Plazaları bıraktı memleketinde mantar üretmeye başladı
Sivas'ın Zara ilçesinde yaşayan iki kardeş, 3 yıldır istiridye mantarı üretimi yaparak bölge ekonomisine önemli bir katkı sağlıyor. Bu girişimleriyle sadece ekonomiye değil, aynı zamanda Sivaslılara da yeni bir lezzet sunan iki kardeş insanların sağlıklı ve doğal bir ürün tüketmelerine imkan sağlıyor.
Plazaları bıraktı memleketinde mantar üretmeye başladı
SİVAS - Sivas'ın Zara ilçesinde 'istiridye mantarı' üretimi yapan iki kardeş bölge ekonomisine katkı sağlıyor.

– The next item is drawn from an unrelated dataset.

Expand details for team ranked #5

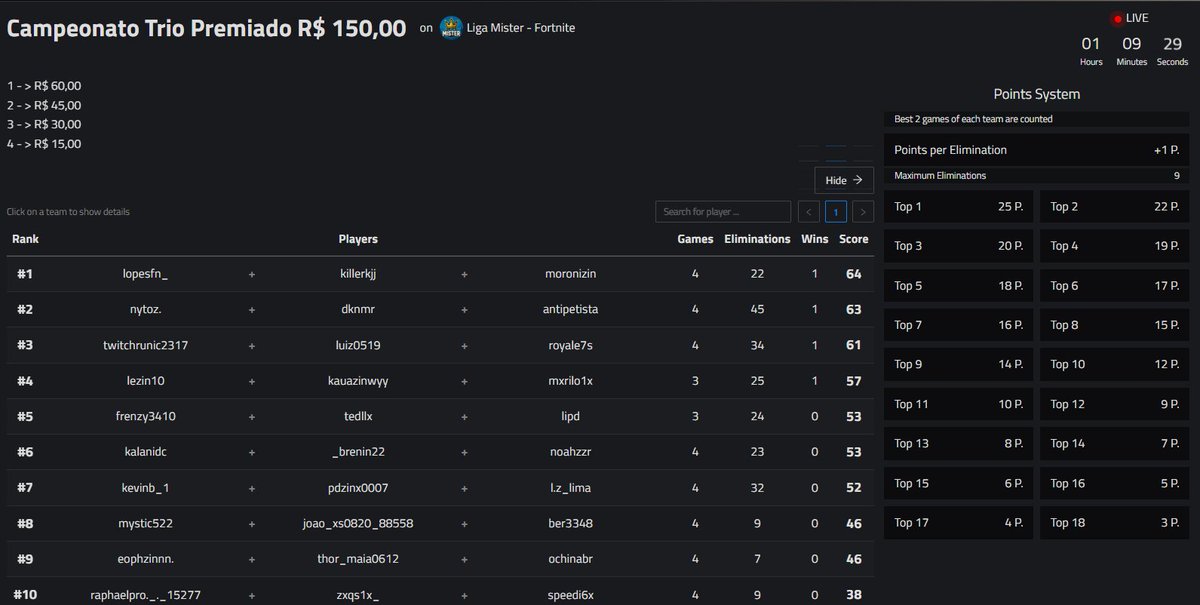pyautogui.click(x=400, y=416)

Sivas'ın Zara ilçesinde yaşayan iki kardeş, 3 yıldır istiridye mantarı üretimi yaparak bölge ekonomisine önemli bir katkı sağlıyor. Bu girişimleriyle sadece ekonomiye değil, aynı zamanda Sivaslılara da yeni bir lezzet sunan iki kardeş insanların sağlıklı ve doğal bir ürün tüketmelerine imkan sağlıyor. Senelerce plazalarda çalıştıktan sonra pandemi sürecinde ve sonrasında insanların organik gıdaya ihtiyaç duymasını göz önüne alan ve memleketine geri dönerek üretim yapmaya karar veren Mehtap Karaoğlu Keleş, "insanların artık et almada zorluk çektiğini gördüm. Buna bağlı da protein eksikliğinin boy gösterdiğini gözlemledim. Kardeşimle el ele verip böyle bir girişimde bulunduk" şeklinde konuştu.
"Memleketime dönerek faydalı bir iş yapmayı istedim"

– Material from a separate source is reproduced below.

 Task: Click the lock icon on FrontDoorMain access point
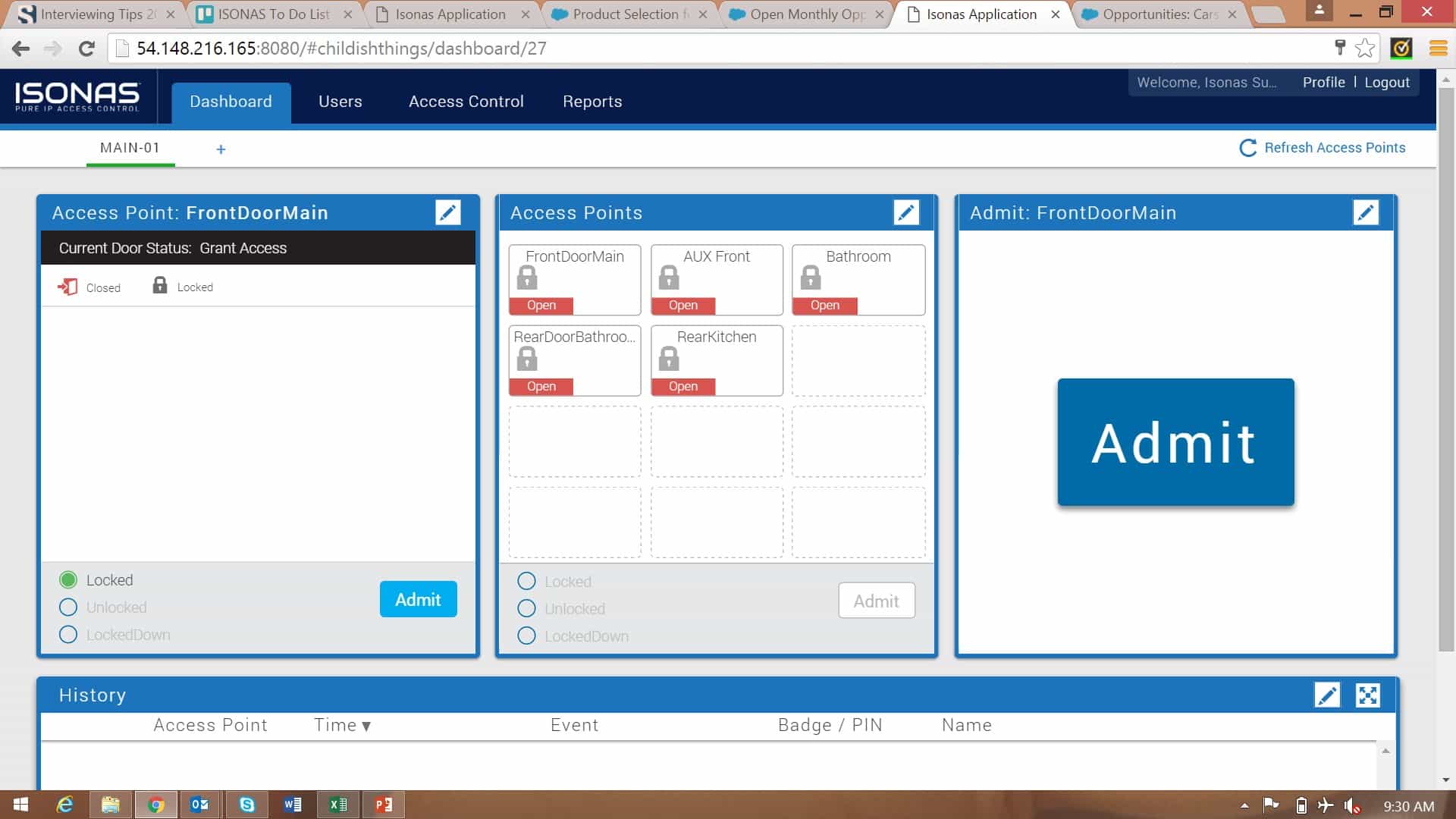coord(527,278)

Memleketine faydalı bir iş yapmayı amaçladığını belirten Keleş, "İlk etapta ön lisanstan mezun oldum. Sonra lisansa tamamladım ve yüksek lisans yaptım. Eğitim hayatımı sürdürürken farklı iş kollarında çalıştım. Yaklaşık üç yıl İstanbul'da plazalarda çalıştım. Pandemi sürecinde ve sonrasında insanların organik gıdaya ihtiyaç duymasını göz önüne aldım ve memleketime geri döndüm. Memleketimde faydalı bir iş yapmayı istedim. Çünkü insanlar organik ürünlere ulaşmakta oldukça zorluk çekiyorlar. Ben bu durumu en net şekliyle İstanbul'da gözlemledim. Bununla birlikte insanların artık et almada zorluk çektiğini gördüm. Buna bağlı da protein eksikliğinin boy gösterdiğini gözlemledim. Kardeşim Doğan Necmettin Karaoğlu grafik tasarım mezunu. O da okul bittikten sonra buraya geldi. Kardeşim böyle bir fikir sundu. Neticesinde iki kardeş el ele verip böyle bir girişimde bulunduk" dedi.

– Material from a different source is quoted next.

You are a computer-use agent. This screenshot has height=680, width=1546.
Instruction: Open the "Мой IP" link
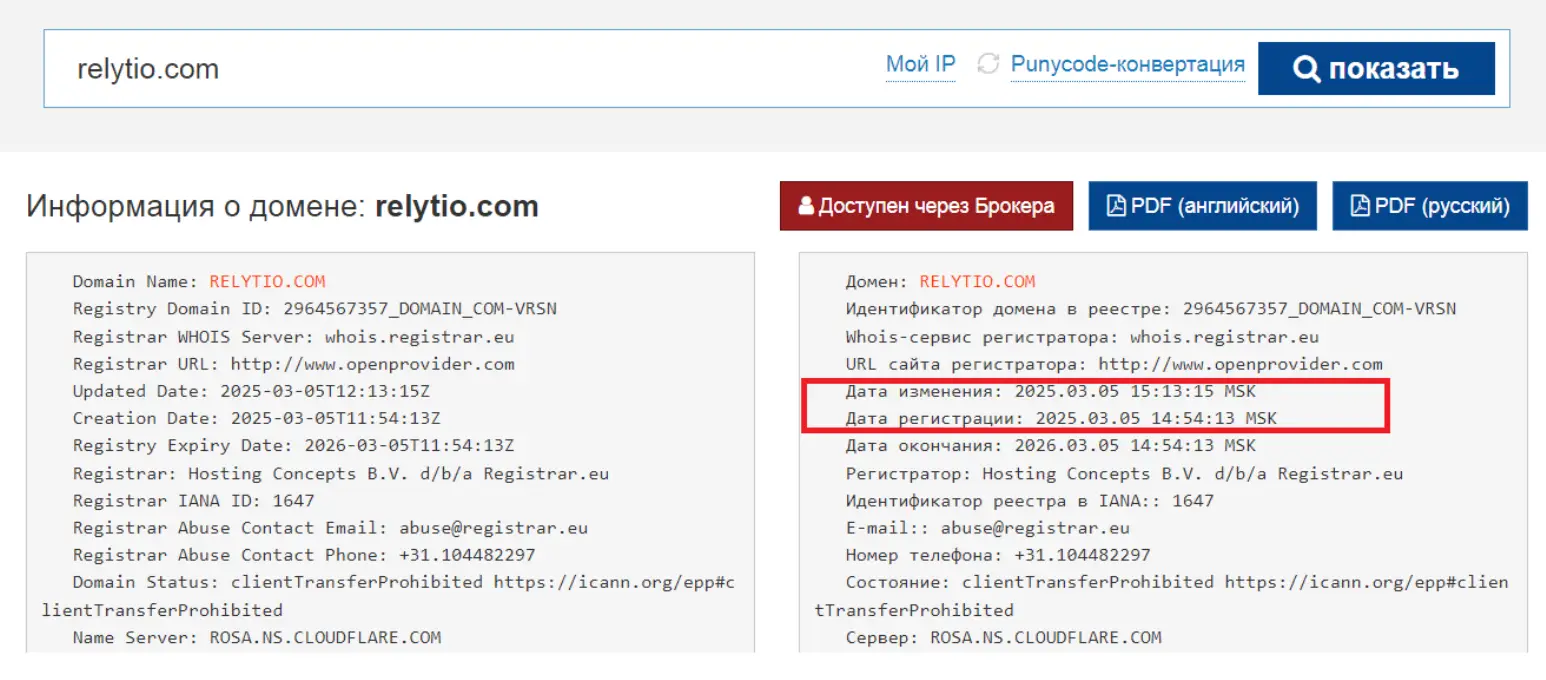pyautogui.click(x=919, y=62)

"Bir yiyen bir daha istiyor"
Zara halkının bu ürüne ilk başta çok yabancı olduğunu söyleyen Keleş, "Yaklaşık üç yıldır bu işi yapıyoruz. Zara'nın zorlu hava koşullarından dolayı zaman zaman ekimlerimizi ötelemek zorunda kalıyoruz. Çok aşırı sıcak ve kurak dönemler yaşıyoruz ve bu ürün kuraklığı sevmiyor. Tabi sıcağın yanı sıra soğuk olduğu dönemlerde de çadırı ısıtmamız zorlaşıyor. Çiftçiler gerçekten çok zorlu bir hayat sürüyorlar. Bunu herkes duyuyor ama yaşamak gerçekten zor. Ürünler tonaj bakımından farklılık gösteriyor fakat rahatlıkla bin kiloluk ürün elde ediyoruz. İlk sene ektiğimizde İstanbul'a dahi ürün gönderdik. Burada kimse bilmiyordu ama şimdi yiyen bir daha istiyor" ifadelerini kullandı.